Microsoft's WGA comes under spotlight
Two class-action lawsuits have been filed against Microsoft, alleging that its WGA program is spyware.
By Tom Spring, PC World.com | PC World | Published: 14:00, 17 July 2006
If it looks like spyware, acts like spyware, and transmits information like spyware - it's practically spyware, say some anti-spyware makers of the anti-piracy features in Microsoft's controversial Windows Genuine Advantage (WGA) program.
Other anti-spyware firms aren't so concerned. "Microsoft has every right to protect itself from piracy," says J.J. Schoch, director of marketing at Panda Software.
Generally, spyware is defined as unwanted software that collects information about a computer user and/or the PC itself, and transmits it back to the software publisher without informed consent by the computer user.
The WGA anti-piracy program works in conjunction with Windows Update to check whether the Windows operating system on a machine has a valid license.
When introduced last year, WGA, which checks a user's copy of Windows XP to ensure it is not counterfeit or pirated, ran only on Windows-based PCs when a user installed the company's Automatic Updates feature.
In April, Microsoft updated WGA, which is still a pilot program, with a Notifications tool that checked the legitimacy of Windows on a system, regardless of whether the Update services were being used. Microsoft agreed to revise Notifications in late June.
The company now says the software will check only periodically (not daily), as to whether a version of Windows is genuine.
For more background on WGA, WGA Notifications, Microsoft updates to the program, information on the wording of the software's EULA agreement, and several ways to remove the WGA Notifications tool, read PC World Staff Editor Erik Larkin's takeon these topics.
Firewall Leak Tester also offers a download that should remove the WGA Notifications tool from your PC.
Some anti-spyware vendors say controversial features of the WGA service are prompting them to consider putting it on their companies' spyware blacklists, while other firms in the same business say recent hysteria over the program and lawsuits like the one filed in Seattle are without merit.
"WGA was indistinguishable from other seedy spyware firms in the Caribbean that steal data off your PC without proper permissions," says Eric Howes, director of malware research at anti-spyware software maker Sunbelt Software.
The firm does not currently classify WGA as spyware, but Howes says a change in status for WGA is under consideration. He acknowledges that Microsoft has since responded to the public outcry and done a better job of informing consumers about what WGA is and what information it collects.

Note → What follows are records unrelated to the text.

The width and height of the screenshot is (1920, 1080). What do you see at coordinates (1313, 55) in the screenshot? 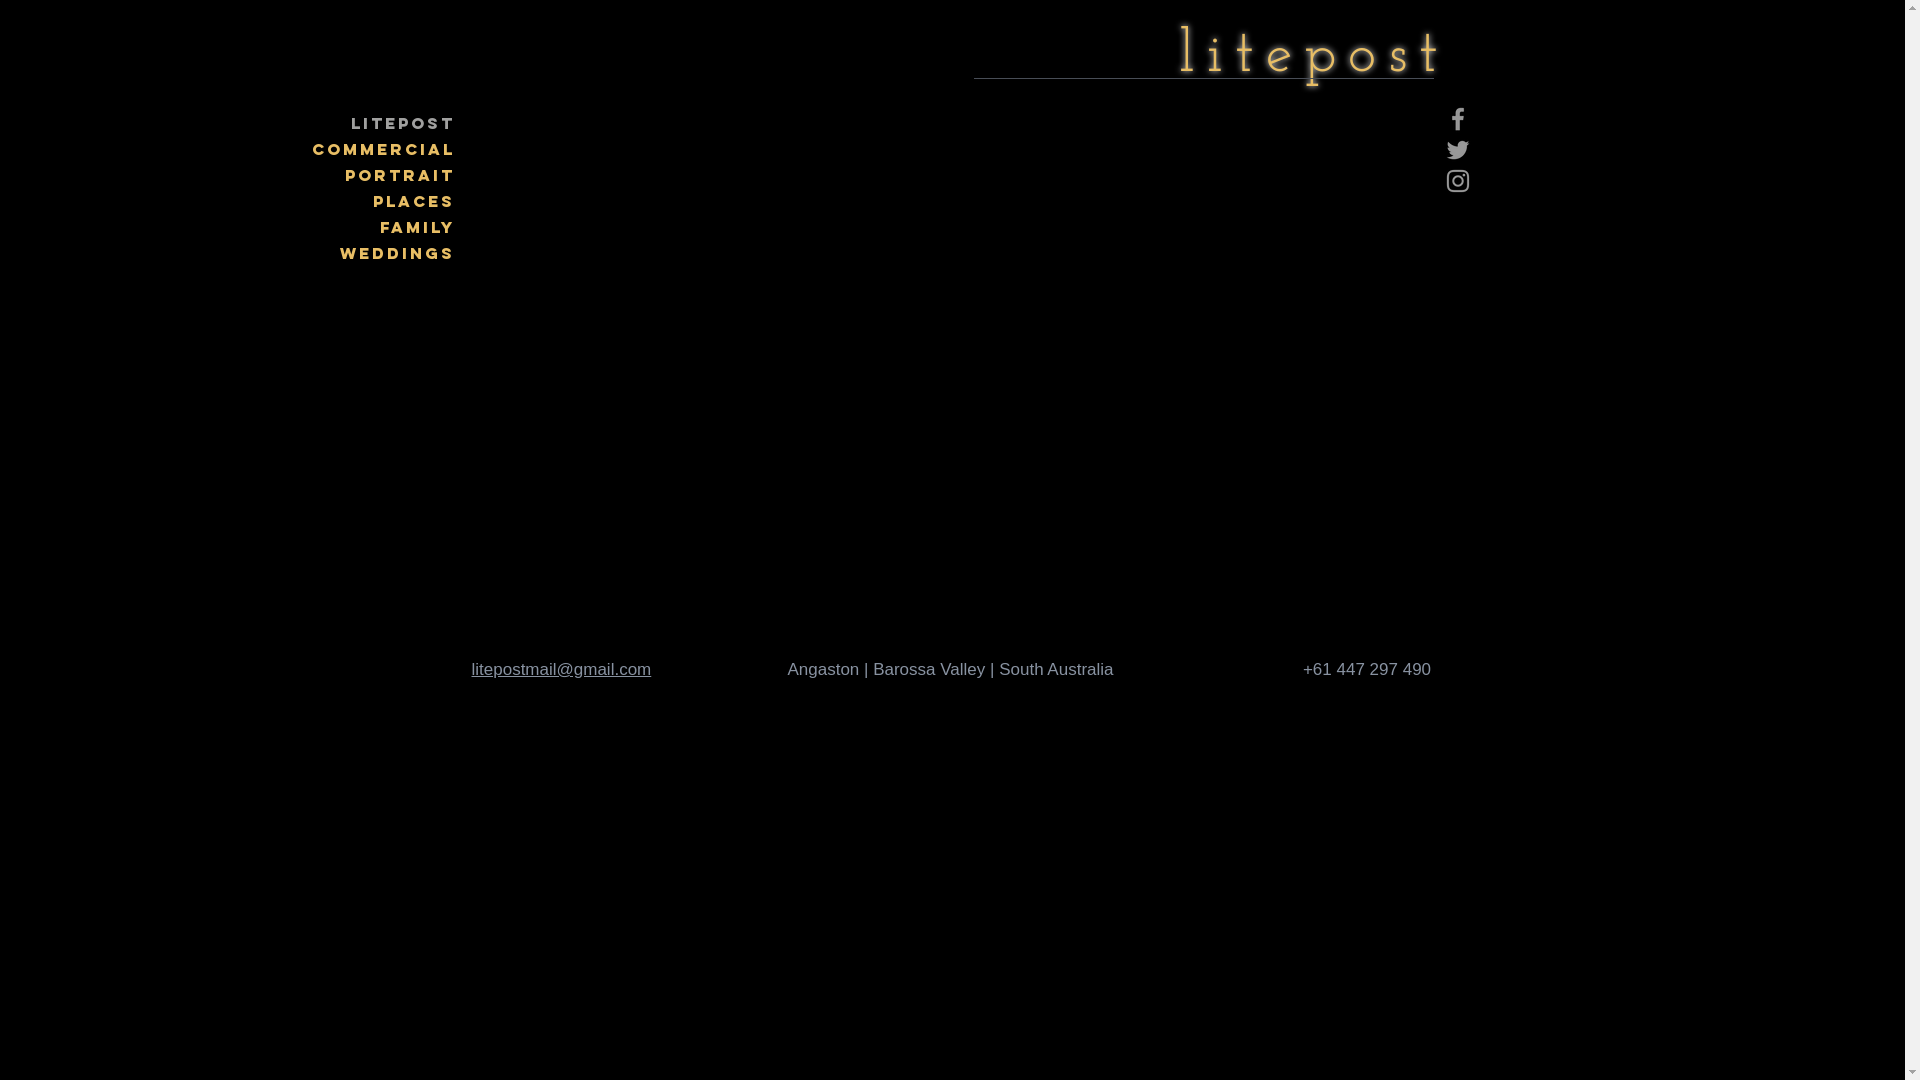
I see `'litepost'` at bounding box center [1313, 55].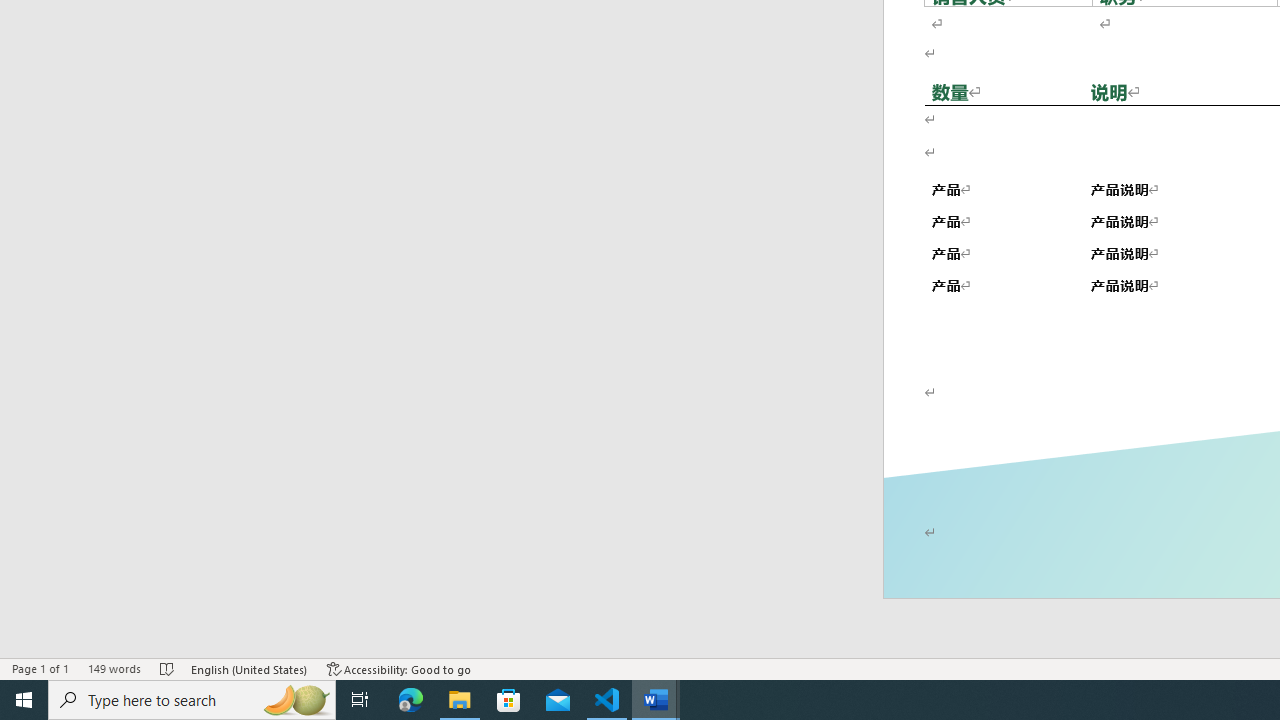 Image resolution: width=1280 pixels, height=720 pixels. Describe the element at coordinates (410, 698) in the screenshot. I see `'Microsoft Edge'` at that location.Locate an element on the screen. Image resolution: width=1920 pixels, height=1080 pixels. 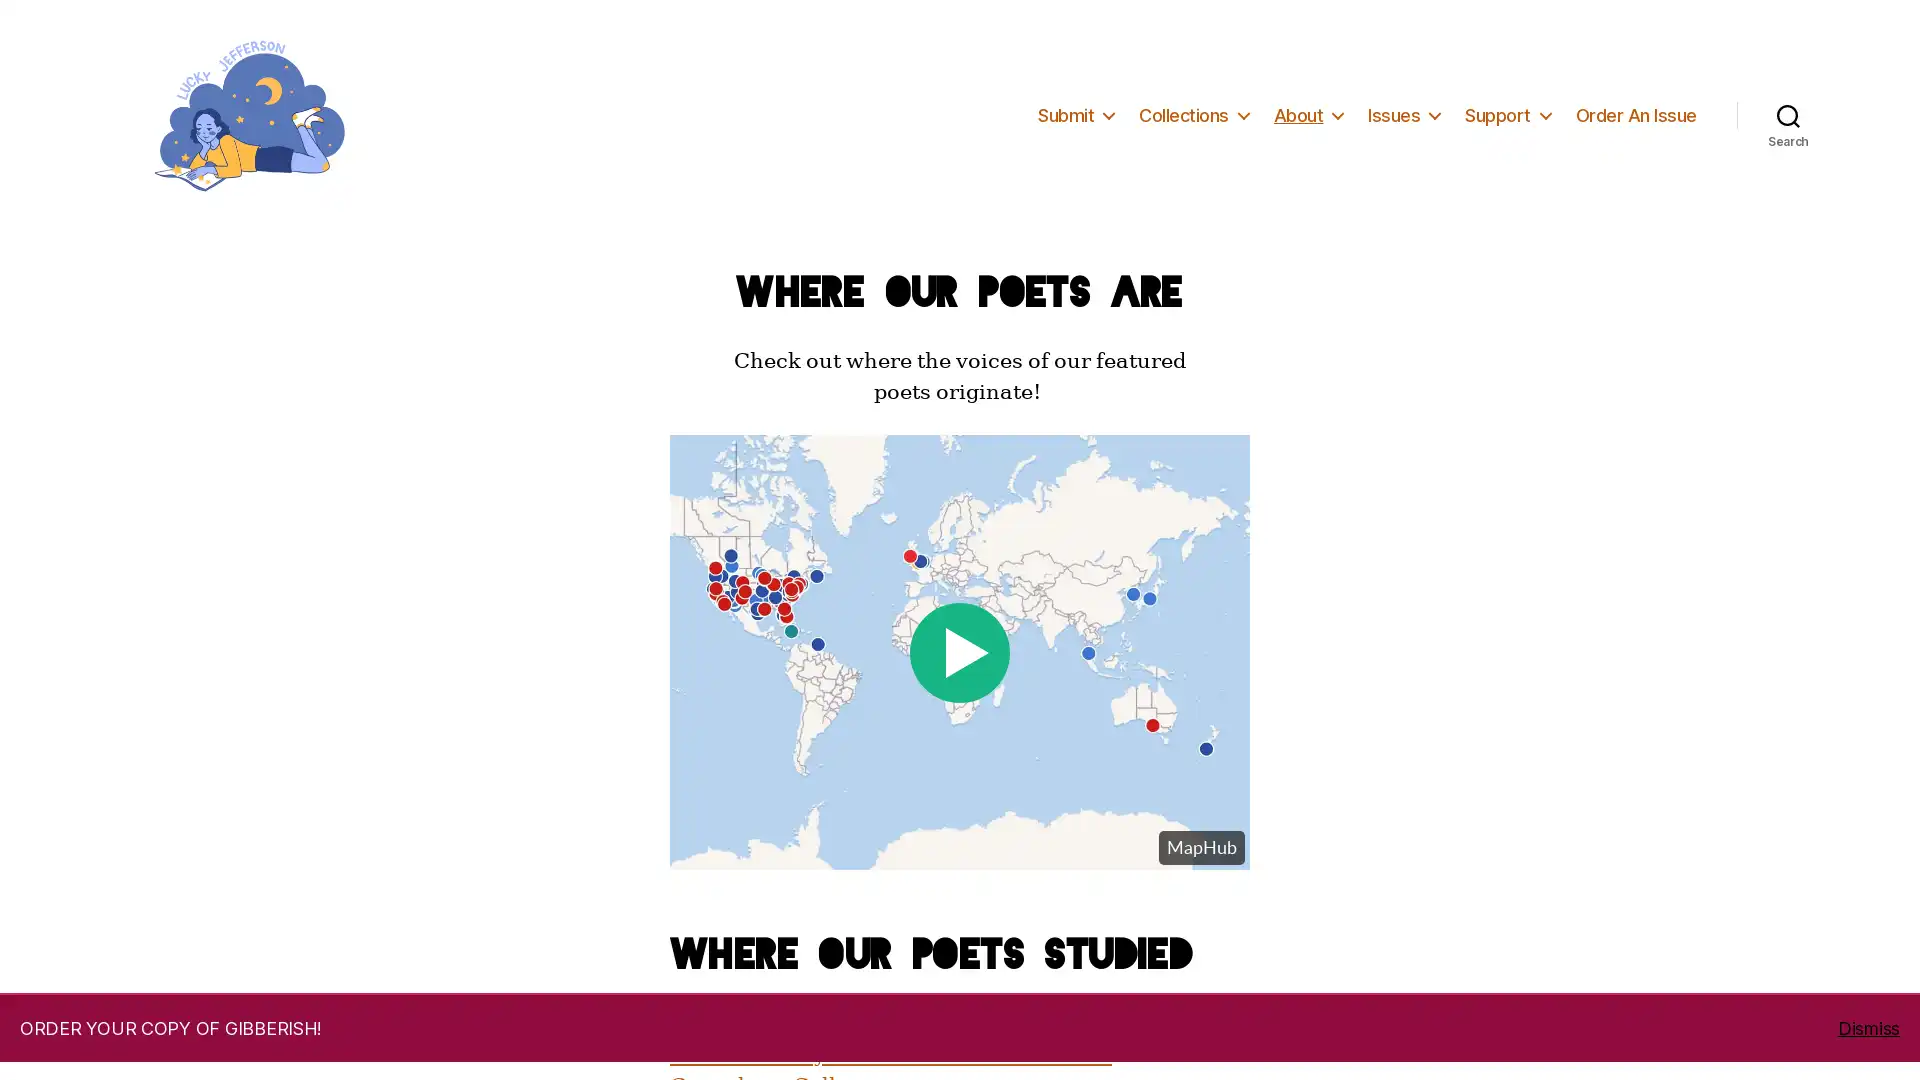
Search is located at coordinates (1788, 115).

Panda's Schoch, on the other hand, says that the consumer uproar over WGA is somewhat confusing to him.
He points out that the same people who don't trust Microsoft's WGA features are willing to entrust large amounts of Microsoft programs with personal data. "After they've trusted Windows with their personal e-mail and tax information, now they are worried about an innocent file check over the Internet?" he asks.
Microsoft acknowledges that WGA collects hardware and software data but maintains that the data is used only to verify that one copy of an OS has been registered on one computer.
Schoch points out some cyber-crooks are now distributing a worm masked as Microsoft's WGA through America Online's popular AIM instant messaging service. These are the threats that currently top his list of WGA concerns.
Panda and other security firms also are warning the public of the worm that is disguising itself as WGA features in Windows. The worm is capable of disabling a PC's firewall and leaving the system vulnerable to outside control.
Other WGA-focused security concerns come from anti-spyware firm Webroot Software, which says that systems that do not pass WGA validation are not eligible for important Windows security updates and Microsoft security features like Windows' firewall.
"Pirated or not, a computer that is blocked from security updates and features makes the entire Internet more dangerous for all," says Vinay Goel, Webroot's vice president of worldwide marketing. That's because cyber-crooks can more easily exploit non-secure PCs to distribute spam, viruses, and worms and also to carry out cyber-attacks.
In an informal test running an unvalidated version of Windows XP Pro, PC World could not update a test PC while using Windows Update to download the Windows security update Service Pack 2.
An anti-spyware expert for SurfControl says that the practice of having programs make stealthy communications back to software publishers is here to stay and will only grow more prevalent as software continues to be sold as a service rather than a shrink-wrap software product.
"Programs need to communicate back home, whether it's for a software update, patch, upgrade, or to check to make sure that the version being used is bought and paid for," says Jim Murphy, SurfControl's vice president of product marketing.
The one area in which anti-spyware firms are in agreement is that Microsoft implemented WGA poorly, and has not done a good job of obtaining the clear consent of its users.
Sunbelt's Howes gives Microsoft a grade of D- when it comes to obtaining users' consent for WGA. He contends that by Microsoft's own spyware definitions in its anti-spyware software Windows Defender, WGA would be considered spyware.
"Microsoft needs to realise the rules also apply to Microsoft," Howes says.
A spokesperson for anti-spyware vendor Seriniti agrees. Lawrence Phipps says Seriniti doesn't consider WGA spyware, but says that "if it walks like a duck, and talks like a duck, you might as well call it a duck."